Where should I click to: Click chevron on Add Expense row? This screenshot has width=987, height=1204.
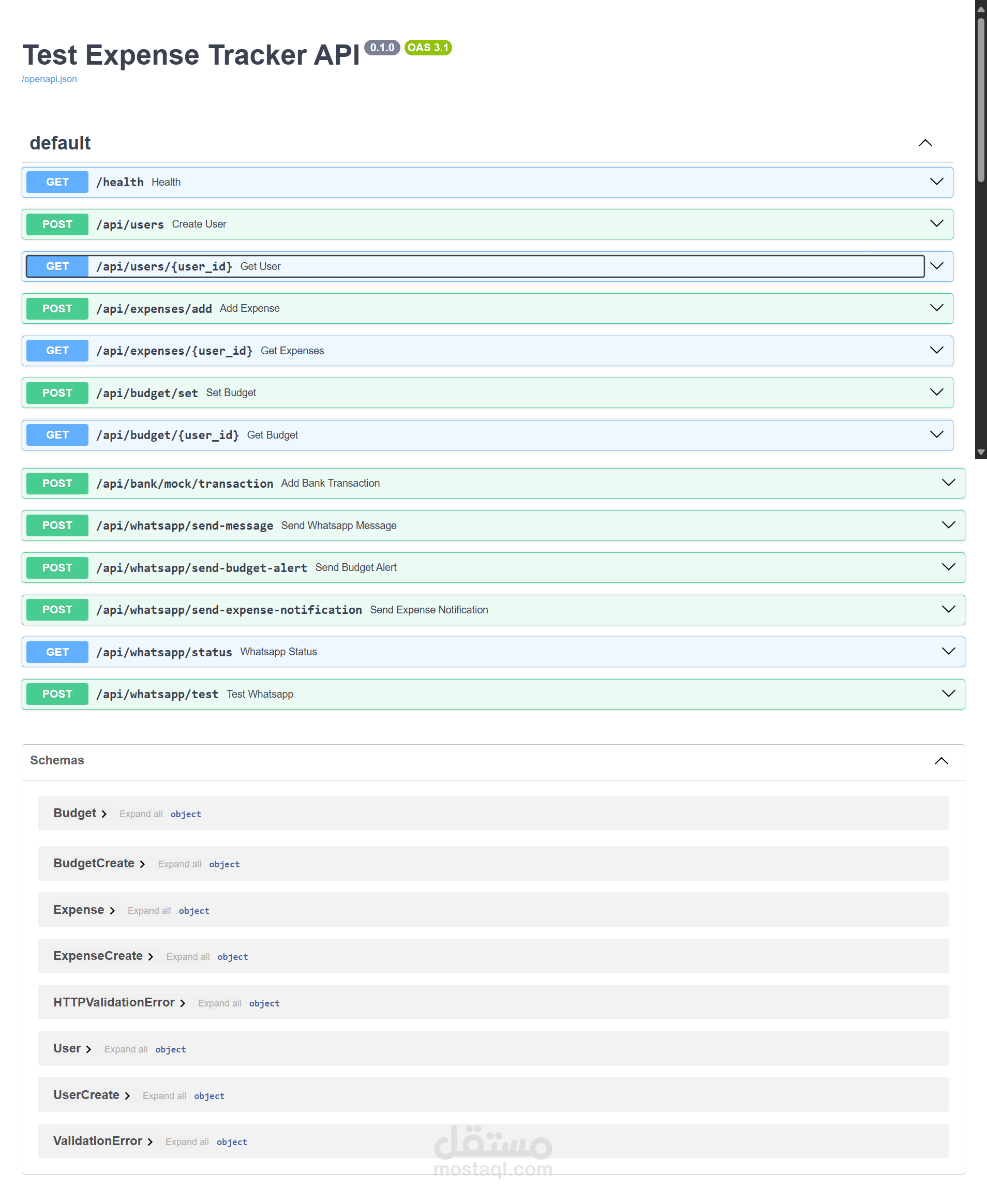coord(936,308)
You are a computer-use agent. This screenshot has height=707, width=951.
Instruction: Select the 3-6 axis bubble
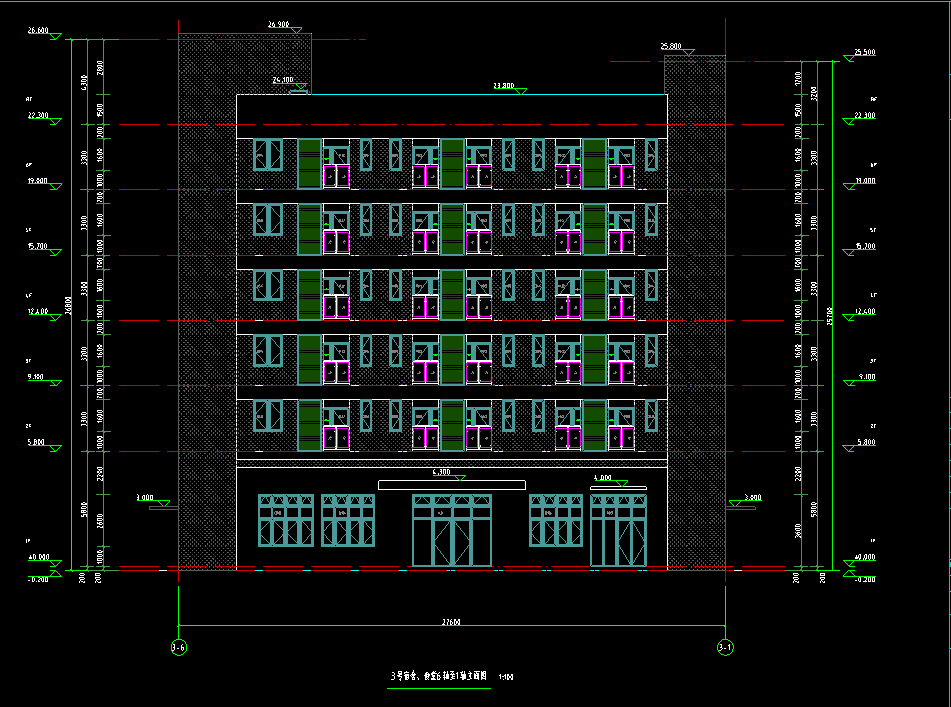179,648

→ **Task description**:
Output the full listing above exactly, excluding all pictures.

→ **Exercise response**:
Where should I click to: Click chevron on Add Expense row? This screenshot has width=987, height=1204.
coord(936,308)
You are a computer-use agent. This screenshot has height=707, width=951.
Instruction: Select the 3-6 axis bubble
179,648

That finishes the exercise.